GEÇEN hafta Ankara’ya gittim; sonsuzluğa uğurladığımız Taki abinin (Doğan) cenazesine...

Mezarlık konusundaki bir sıkıntıyı gidermek için de Besim Güçtenkorkmaz’la birlikte Gazeteciler Cemiyeti’ne gittik, başkan Nazmi Bilgin’le görüşmeye...

Nazmi Bilgin’i isim olarak biliyordum ama tanışmamıştım; bu sayede tanıştım. Şimdiye kadar niye tanışmamışım; ben ona yanarım!

Cenaze işlerini çözdükten sonra sohbet ettik bir süre. Yaptıklarını öğrenince de hayran kaldım kendisine.

Bakın neler yapmış ve yapıyor:

1-Dönemimizin en büyük sorunu işsiz gazeteciler. Tembel ya da yeteneksiz oldukları için işsiz değiller; işsizliğin nedenlerini herkes biliyor zaten. Uzun uzun anlatacak değilim. Ve işsiz gazetecinin neler yaşadığını çok iyi bilirim. İşte onlara destek vermek için elinden geleni yapıyor.

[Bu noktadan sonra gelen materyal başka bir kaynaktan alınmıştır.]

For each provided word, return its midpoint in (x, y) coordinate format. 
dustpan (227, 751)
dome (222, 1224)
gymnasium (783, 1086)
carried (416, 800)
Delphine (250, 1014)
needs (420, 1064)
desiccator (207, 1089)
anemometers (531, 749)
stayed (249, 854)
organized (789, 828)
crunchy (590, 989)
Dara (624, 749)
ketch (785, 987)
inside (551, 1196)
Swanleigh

2-Ankara’daki Nazmi Bilgin başkanlığındaki cemiyet bir gazete çıkarıyor; adı 24 Saat. Gazetenin amacı işsiz gazetecilere işini yapabilme fırsatı sunmak ve bir nebze olsun maddi destek sağlamak. Avrupa Birligi’nden aldıkları fonla da buraya iş yapan gazeteci dostlara ödeme de yapılıyor. Nazmi Bilgin, “Keşke daha fazla verebilsek. Ama elimizdeki imkan bu kadar. Daha çok insana katkıda bulunmak için çabalıyoruz” diyor.

3-Cemiyetin ikinci katında bir bölümü de yine işssiz arkadaşlarımıza ayırmış. 7-8 tane masa var, bilgisayar var. Buraya gelen ister kitabını yazıyor, ister gazeteye yazısını. En azından işsiz dostlarımıza evinden çıkıp gidebileceği, çalışabileceği bir ortam yaratmış. İşsiz insan evde oturdukça bunalıma girer. Bunu gidermek için bir çıkış yolu bulmuş.

4-Bir oda gösterdi bana. İçinde fotoğraf makinaları ve laptoplar var. “Bunlar ne?” dedim; Nazmi bey yanıt verdi: “Bunlar da gazeteci dostlarımız için. Örneğin arkadaşımız geldi, ben şöyle şöyle bir iş yapmak istiyorum dedi. İster Ankara’da, ister Ankara dışında. Bir haftalığına fotoğraf makinasını da veriyoruz, laptopu da. Gidip işini yapıyor, geliyor.”

5-Ankara Gölbaşı’nda bir tesis varmış. Otel, lokanta, yüzme havuzu, tenis kortları var. Yine Nazmi Bilgin’in girişimleriyle meslektaşlarımız buraya gidip, yüzde 50 indirimli kullanabiliyorlarmış.

6-Şimdi de Kaş’ta bir yer yapıyorlarmış. Yine gazeteci arkadaşlar gidip bir kaç gün ücretsiz ya da çok az bir paraya bir kaç gün de olsa tatil yapabileceklermiş.

Daha çok şeyler anlattı

Hayran kaldım.

Hatta sürekli basın kartı sahiplerinin (eskiden sadece basın şeref kartı sahipleri bu hakka sahipmiş) öldüklerinde tabutlarına Türk bayrağı sarılmasıyla ilgili yönetmeliği de çıkarmış.

Arkadaşlar... Dostlar... Meslektaşlar...

İşte size heykeli dikilecek bir adam.

Hem de bizden, gazeteci. Cemiyet başkanı, yönetici.

Ben gurur duydum. Yanındayken iyi ki gazeteci olmuşum dedim.

Size de anlatayım istedim, bu zamanda böyle gazeteciler o kadar az ki!